Academics, public figures, pen protest letter over Khomeini event

Prominent Iranian-Canadians upset event at Carleton didn’t highlight poor human rights record of Islamic Iran’s founder

Carleton University is taking heat from academics and high profile members of Canada’s Iranian community for hosting a conference earlier this month that celebrated Ayatollah Ruhollah Khomeini, the leader of Iran’s Islamic revolution in the late 1970s.

As the Ottawa Citizen reports, 10 Iranian-Canadian academics penned a letter to Carleton president Roseann O’Reilly Runte, detailing why they object to the university playing host to the event. Chief among their concerns is that Khomeini’s human rights record—which includes mass executions of political opponents and the imprisonment of academics—was not discussed at the June 2 event, organized by a student group called the Iranian Culture Association of Carleton University.
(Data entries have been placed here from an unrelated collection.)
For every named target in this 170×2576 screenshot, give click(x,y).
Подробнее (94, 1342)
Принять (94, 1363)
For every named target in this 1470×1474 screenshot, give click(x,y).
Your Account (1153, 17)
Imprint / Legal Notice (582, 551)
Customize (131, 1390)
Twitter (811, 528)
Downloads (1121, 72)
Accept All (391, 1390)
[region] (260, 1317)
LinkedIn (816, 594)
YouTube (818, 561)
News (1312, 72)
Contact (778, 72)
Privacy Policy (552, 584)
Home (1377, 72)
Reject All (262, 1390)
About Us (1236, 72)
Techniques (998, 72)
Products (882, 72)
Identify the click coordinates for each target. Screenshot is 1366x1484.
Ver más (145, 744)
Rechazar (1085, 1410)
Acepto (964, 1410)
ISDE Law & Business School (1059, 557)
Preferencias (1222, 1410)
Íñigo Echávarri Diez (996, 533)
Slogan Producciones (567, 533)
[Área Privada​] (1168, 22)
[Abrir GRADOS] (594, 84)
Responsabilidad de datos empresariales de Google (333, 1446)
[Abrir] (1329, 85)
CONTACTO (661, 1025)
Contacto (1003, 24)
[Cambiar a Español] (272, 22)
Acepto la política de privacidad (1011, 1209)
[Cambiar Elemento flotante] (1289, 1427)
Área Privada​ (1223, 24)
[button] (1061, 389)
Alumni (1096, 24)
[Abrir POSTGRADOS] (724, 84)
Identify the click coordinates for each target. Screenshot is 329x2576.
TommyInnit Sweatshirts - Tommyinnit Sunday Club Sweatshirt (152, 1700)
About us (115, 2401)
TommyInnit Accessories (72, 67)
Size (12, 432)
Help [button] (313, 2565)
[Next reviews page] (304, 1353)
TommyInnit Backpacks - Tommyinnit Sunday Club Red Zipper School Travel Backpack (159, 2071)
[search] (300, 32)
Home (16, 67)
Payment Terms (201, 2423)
“We think reputable academic institutions have a moral obligation not to turn a blind eye on atrocities committed against their colleagues in other countries,” the letter reads, quoted by the Citizen.

A separate letter expressing concern over Khomeini’s portrayal at the event was drafted and signed by 14 prominent Iranian-Canadians, including former Miss Canada and human rights activist Nazanin Afshin-Jam, recently married to Defence Minister Peter MacKay, the newspaper reports. “Carleton University, one of the leading academic institutions in this country, negligently permitted its campus to become the site of a celebration of a human rights violations, gender inequality and anti-Semitism,” the second letter stated, according to the Citizen.

For its part, Carleton says the university administration did not “sponsor or act as host” the Khomeini event, the newspaper reports.